### DATA SUPPLIED ###

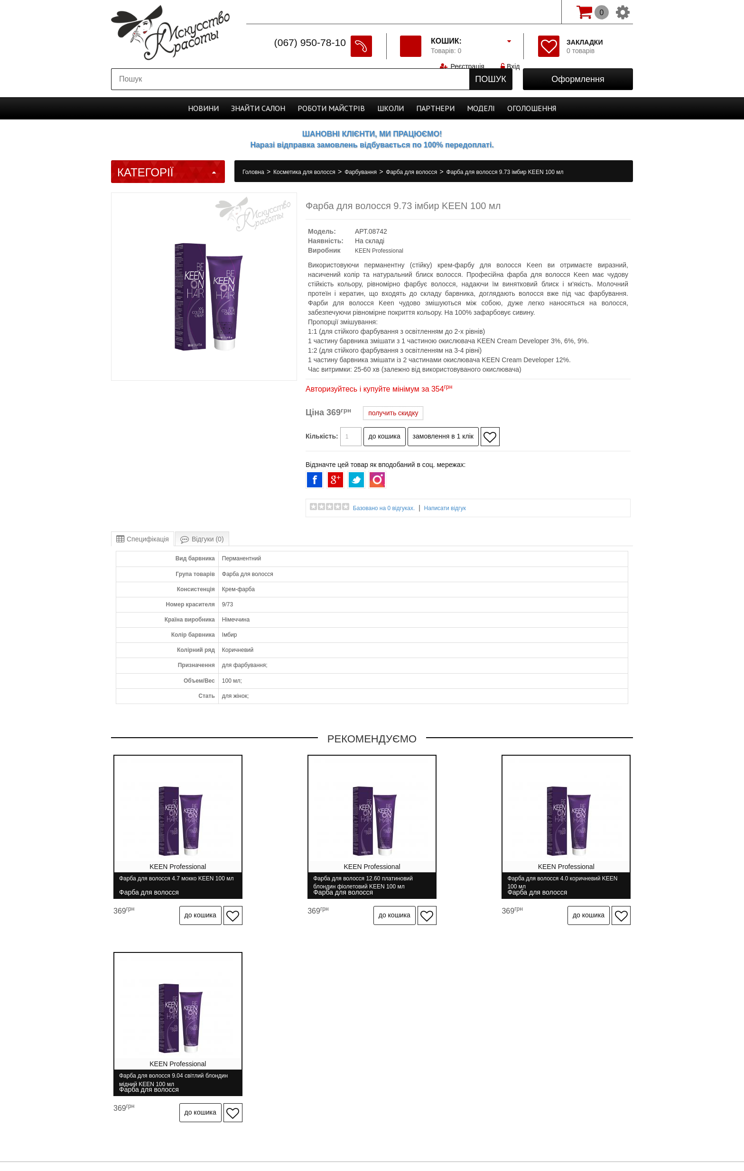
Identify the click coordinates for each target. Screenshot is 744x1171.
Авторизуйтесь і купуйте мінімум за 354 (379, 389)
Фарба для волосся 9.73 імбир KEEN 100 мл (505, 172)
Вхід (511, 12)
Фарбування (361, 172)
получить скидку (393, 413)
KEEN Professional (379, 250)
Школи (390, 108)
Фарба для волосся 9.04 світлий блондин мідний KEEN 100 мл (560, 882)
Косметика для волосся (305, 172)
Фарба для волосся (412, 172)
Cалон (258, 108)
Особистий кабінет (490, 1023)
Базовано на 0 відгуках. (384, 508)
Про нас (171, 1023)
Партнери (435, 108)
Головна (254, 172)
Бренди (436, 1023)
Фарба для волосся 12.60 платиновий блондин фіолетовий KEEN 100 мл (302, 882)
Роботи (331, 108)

###

## PROBLEM:
Switch every "KEEN" in the data above to "Keen" and write the data out again with everything else unchanged, leaving out the pictures.

## WRITTEN RESPONSE:
Identify the click coordinates for each target. Screenshot is 744x1171.
Авторизуйтесь і купуйте мінімум за 354 (379, 389)
Фарба для волосся 9.73 імбир Keen 100 мл (505, 172)
Вхід (511, 12)
Фарбування (361, 172)
получить скидку (393, 413)
Keen Professional (379, 250)
Школи (390, 108)
Фарба для волосся 9.04 світлий блондин мідний Keen 100 мл (560, 882)
Косметика для волосся (305, 172)
Фарба для волосся (412, 172)
Cалон (258, 108)
Особистий кабінет (490, 1023)
Базовано на 0 відгуках. (384, 508)
Про нас (171, 1023)
Партнери (435, 108)
Головна (254, 172)
Бренди (436, 1023)
Фарба для волосся 12.60 платиновий блондин фіолетовий Keen 100 мл (302, 882)
Роботи (331, 108)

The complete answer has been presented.